The other is more important. Horror movies usually give us casts of attractive young people, with the idea being that there won’t a great deal of character building going on, but the pretty actors will draw audience sympathy simply because of their looks.
Director Scott Stewart has a different formula for “Dark Skies.” The story is set in an American suburb. We concentrate on one family, and there is no one sixteen to twenty-six in the house. Ma is a real estate saleswoman played by Keri Russell. The boys are Jesse, who is about fourteen, and Sam, who is more like six.
And then Pa is a job-seeking architect played by Josh Hamilton. He plays the degraded bread-winner, a guy who wants to do right but is having trouble with his ego. In Stewart’s first two feature films (“Priest” and “Legion”), the director used the under-rated Paul Bettany to play determined but apparently over-matched characters who are a little like Pa in “Dark Skies.”

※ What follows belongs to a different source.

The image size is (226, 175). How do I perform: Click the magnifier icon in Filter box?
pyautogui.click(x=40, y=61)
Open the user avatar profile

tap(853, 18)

We see him go to job interviews and hear him mislead his wife, who is having trouble selling one “dated” looking ranch-house. Sex seems out of the question. They are behind on their mortgage payments. And their older son, Jesse, is running around with an older boy who is a bad influence.

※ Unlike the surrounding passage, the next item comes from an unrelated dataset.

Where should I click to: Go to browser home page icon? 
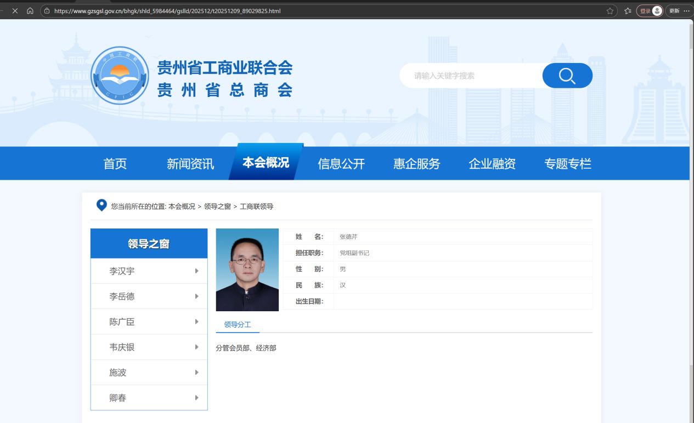coord(30,10)

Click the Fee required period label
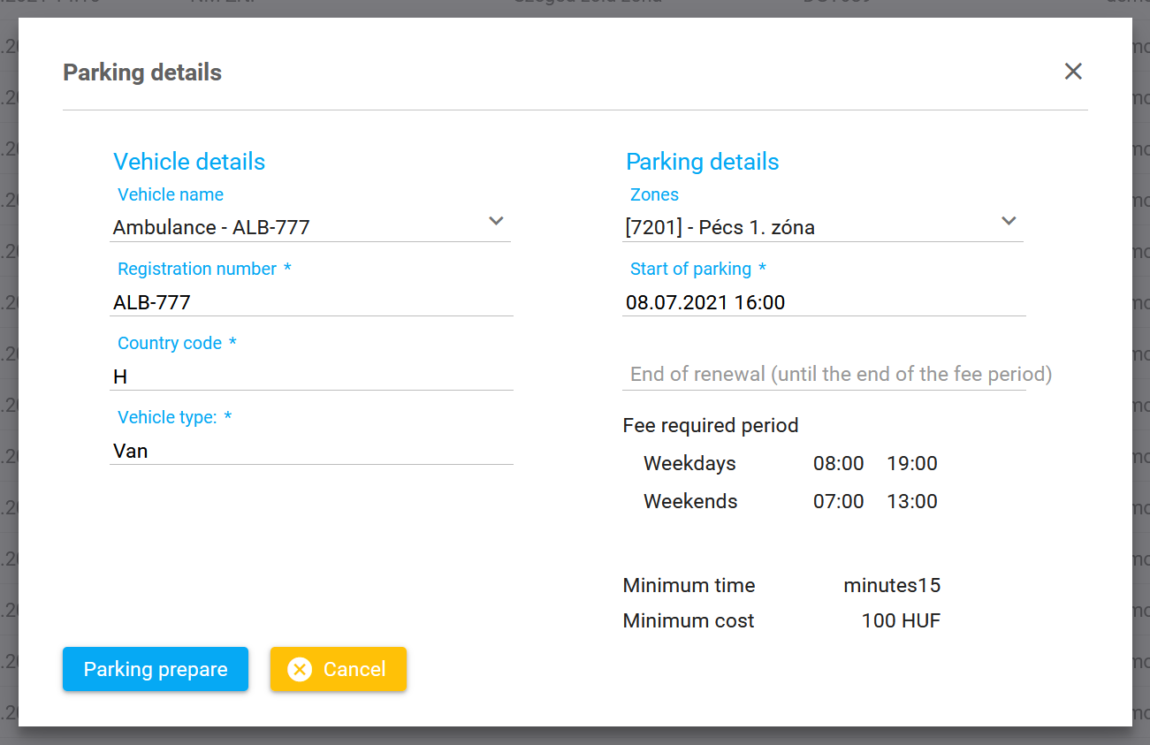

Then odd things begin happening at the house, almost always at night. Two nights in a row someone gets in and makes a mess with groceries after the family has gone to bed. Their security system goes off a couple of times, with sensors at all the doors being tripped at once.
One by one, family members go into trances. Young Sam wets himself at a neighborhood party. Dad stands open-mouthed in the backyard one night. While showing the vexed house, Ma begins pounding her forehead on the french doors.
Odd marks appear on the bodies of family members. The flesh of Sam’s trunk is mottled. Dad has an itch behind one ear. Ma sports a hairline hemotoma. Jesse seems to have been branded repeatedly with small designs that look like printed electrical circuits. The cops and Child Protective Services are notified.
Tension is building. Things are getting worse and more violent, and the expert in alien visitation that Ma finds via the Internet says family members are getting close to the end of something long, and that “the gray” usually take away the family member with whom they first communicated. Stay together and buy a dog, urges Pollard, played by dependable screen vet J.K. Simmons.
We get the climax we could have expected. But then there is a complicated illusion and flashback sequence that made me feel worse-than-uneasy. I was worried about the characters here. Other moviegoers who don’t mind sitting through some cinematic character development may find “Dark Skies” works on them, too.